[Given instruction] Can you repeat the lines below, swapping every "computer-use agent" for "screen-control agent" and leaving everything else unchanged?

[Entries]
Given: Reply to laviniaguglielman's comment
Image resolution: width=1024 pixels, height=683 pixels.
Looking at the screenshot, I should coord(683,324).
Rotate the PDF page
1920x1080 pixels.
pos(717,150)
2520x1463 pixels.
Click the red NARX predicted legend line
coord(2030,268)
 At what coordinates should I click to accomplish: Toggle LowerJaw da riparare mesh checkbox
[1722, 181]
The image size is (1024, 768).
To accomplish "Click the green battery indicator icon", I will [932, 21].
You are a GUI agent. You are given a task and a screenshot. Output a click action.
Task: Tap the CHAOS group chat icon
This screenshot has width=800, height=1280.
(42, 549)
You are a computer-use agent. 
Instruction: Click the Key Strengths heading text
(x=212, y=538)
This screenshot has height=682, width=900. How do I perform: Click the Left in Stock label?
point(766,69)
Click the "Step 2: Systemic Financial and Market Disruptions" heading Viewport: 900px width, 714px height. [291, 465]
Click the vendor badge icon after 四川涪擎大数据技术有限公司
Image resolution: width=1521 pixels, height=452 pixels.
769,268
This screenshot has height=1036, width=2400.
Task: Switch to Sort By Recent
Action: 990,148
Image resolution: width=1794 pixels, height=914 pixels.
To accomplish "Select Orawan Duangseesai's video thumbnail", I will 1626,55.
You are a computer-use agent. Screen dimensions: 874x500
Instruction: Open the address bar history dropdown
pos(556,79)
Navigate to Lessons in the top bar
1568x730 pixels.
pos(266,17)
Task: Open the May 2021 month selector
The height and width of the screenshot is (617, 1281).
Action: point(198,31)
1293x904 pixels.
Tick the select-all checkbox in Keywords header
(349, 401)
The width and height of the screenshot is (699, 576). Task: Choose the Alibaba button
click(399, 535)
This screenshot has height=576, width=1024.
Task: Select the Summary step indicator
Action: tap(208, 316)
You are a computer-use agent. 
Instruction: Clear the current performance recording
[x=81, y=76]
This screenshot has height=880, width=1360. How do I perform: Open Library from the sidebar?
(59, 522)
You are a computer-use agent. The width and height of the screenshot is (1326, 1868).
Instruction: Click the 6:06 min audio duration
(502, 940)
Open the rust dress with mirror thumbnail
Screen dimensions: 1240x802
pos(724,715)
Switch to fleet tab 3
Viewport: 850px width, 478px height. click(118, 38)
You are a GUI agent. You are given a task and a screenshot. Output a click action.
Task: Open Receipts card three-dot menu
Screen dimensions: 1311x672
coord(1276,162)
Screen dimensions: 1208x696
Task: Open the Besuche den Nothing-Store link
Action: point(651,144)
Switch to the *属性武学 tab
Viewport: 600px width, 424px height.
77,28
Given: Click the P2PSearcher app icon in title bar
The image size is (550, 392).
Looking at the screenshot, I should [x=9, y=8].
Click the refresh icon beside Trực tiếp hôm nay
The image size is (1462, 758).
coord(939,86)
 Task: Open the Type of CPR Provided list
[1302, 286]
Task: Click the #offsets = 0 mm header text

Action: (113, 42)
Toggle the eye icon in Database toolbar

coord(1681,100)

[The output]
Given: Reply to laviniaguglielman's comment
Image resolution: width=1024 pixels, height=683 pixels.
Looking at the screenshot, I should coord(683,324).
Rotate the PDF page
1920x1080 pixels.
pos(717,150)
2520x1463 pixels.
Click the red NARX predicted legend line
coord(2030,268)
 At what coordinates should I click to accomplish: Toggle LowerJaw da riparare mesh checkbox
[1722, 181]
The image size is (1024, 768).
To accomplish "Click the green battery indicator icon", I will [932, 21].
You are a GUI agent. You are given a task and a screenshot. Output a click action.
Task: Tap the CHAOS group chat icon
This screenshot has width=800, height=1280.
(42, 549)
You are a screen-control agent. 
Instruction: Click the Key Strengths heading text
(x=212, y=538)
This screenshot has height=682, width=900. How do I perform: Click the Left in Stock label?
point(766,69)
Click the "Step 2: Systemic Financial and Market Disruptions" heading Viewport: 900px width, 714px height. [291, 465]
Click the vendor badge icon after 四川涪擎大数据技术有限公司
Image resolution: width=1521 pixels, height=452 pixels.
769,268
This screenshot has height=1036, width=2400.
Task: Switch to Sort By Recent
Action: 990,148
Image resolution: width=1794 pixels, height=914 pixels.
To accomplish "Select Orawan Duangseesai's video thumbnail", I will 1626,55.
You are a screen-control agent. Screen dimensions: 874x500
Instruction: Open the address bar history dropdown
pos(556,79)
Navigate to Lessons in the top bar
1568x730 pixels.
pos(266,17)
Task: Open the May 2021 month selector
The height and width of the screenshot is (617, 1281).
Action: point(198,31)
1293x904 pixels.
Tick the select-all checkbox in Keywords header
(349, 401)
The width and height of the screenshot is (699, 576). Task: Choose the Alibaba button
click(399, 535)
This screenshot has height=576, width=1024.
Task: Select the Summary step indicator
Action: tap(208, 316)
You are a screen-control agent. 
Instruction: Clear the current performance recording
[x=81, y=76]
This screenshot has height=880, width=1360. How do I perform: Open Library from the sidebar?
(59, 522)
You are a screen-control agent. The width and height of the screenshot is (1326, 1868).
Instruction: Click the 6:06 min audio duration
(502, 940)
Open the rust dress with mirror thumbnail
Screen dimensions: 1240x802
pos(724,715)
Switch to fleet tab 3
Viewport: 850px width, 478px height. click(118, 38)
You are a GUI agent. You are given a task and a screenshot. Output a click action.
Task: Open Receipts card three-dot menu
Screen dimensions: 1311x672
coord(1276,162)
Screen dimensions: 1208x696
Task: Open the Besuche den Nothing-Store link
Action: point(651,144)
Switch to the *属性武学 tab
Viewport: 600px width, 424px height.
77,28
Given: Click the P2PSearcher app icon in title bar
The image size is (550, 392).
Looking at the screenshot, I should [x=9, y=8].
Click the refresh icon beside Trực tiếp hôm nay
The image size is (1462, 758).
coord(939,86)
 Task: Open the Type of CPR Provided list
[1302, 286]
Task: Click the #offsets = 0 mm header text

Action: (113, 42)
Toggle the eye icon in Database toolbar

coord(1681,100)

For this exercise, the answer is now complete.